**PROVIDED PASSAGE**
__________

Some people save seeds; some people save old seed catalogues. Those catalogue collections have allowed scholars to document what happened to the American seed bank in the course of the twentieth century, when patented seeds, fertilizers, and insecticides increased crop yields, nearly destroyed the family farm, and dramatically diminished agricultural diversity. In 1900, nearly two in five Americans lived on farms and three in five lived in the country. Most people knew how to grow things. Then, beginning in the nineteen-twenties, came hybrid seeds, beginning with two varieties of corn. (Less than two per cent of Americans now work on farms; the biggest decline has been in the population of Black farmers, from nearly a million a century ago down to fewer than fifty thousand.) Hybrid corn grows well and can be resistant to wilt and rot, but you can’t save the seeds and plant them the next year, because they don’t grow true: you have to buy more seeds every year, from companies that own the patents. Hybrid corn made up less than ten per cent of the corn grown in Iowa in 1935, but ninety per cent by 1939 and a hundred per cent by 1946. Of the more than seven thousand varieties of apple grown in the United States in the nineteenth century, Janisse Ray writes in “The Seed Underground: A Growing Revolution to Save Food” (2012), eighty-six per cent no longer exist; nor do ninety-five per cent of cabbages, ninety-six per cent of field corns, ninety-four per cent of peas, and eighty-one per cent of tomatoes.

__________

**DATA EXTRACT**
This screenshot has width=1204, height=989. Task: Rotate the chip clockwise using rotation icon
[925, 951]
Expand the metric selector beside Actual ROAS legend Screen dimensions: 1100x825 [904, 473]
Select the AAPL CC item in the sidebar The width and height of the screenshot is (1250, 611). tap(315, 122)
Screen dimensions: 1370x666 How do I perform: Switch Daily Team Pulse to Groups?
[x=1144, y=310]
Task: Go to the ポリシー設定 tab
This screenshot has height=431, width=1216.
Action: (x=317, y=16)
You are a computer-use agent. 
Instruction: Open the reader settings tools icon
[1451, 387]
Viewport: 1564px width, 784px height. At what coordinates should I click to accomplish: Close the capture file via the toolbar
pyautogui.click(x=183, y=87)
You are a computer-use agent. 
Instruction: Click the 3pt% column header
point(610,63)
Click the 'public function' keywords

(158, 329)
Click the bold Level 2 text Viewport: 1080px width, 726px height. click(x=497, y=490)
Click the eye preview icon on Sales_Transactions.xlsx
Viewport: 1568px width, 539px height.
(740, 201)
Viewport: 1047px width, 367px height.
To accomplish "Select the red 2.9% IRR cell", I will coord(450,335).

__________

**WORK INSTRUCTIONS**
According to the passage on seed catalogues, what share of the corn grown in Iowa was hybrid by 1946? Answer from the text alone, setting the data aside.

**SOLUTION FOR THIS EXERCISE**
A hundred per cent.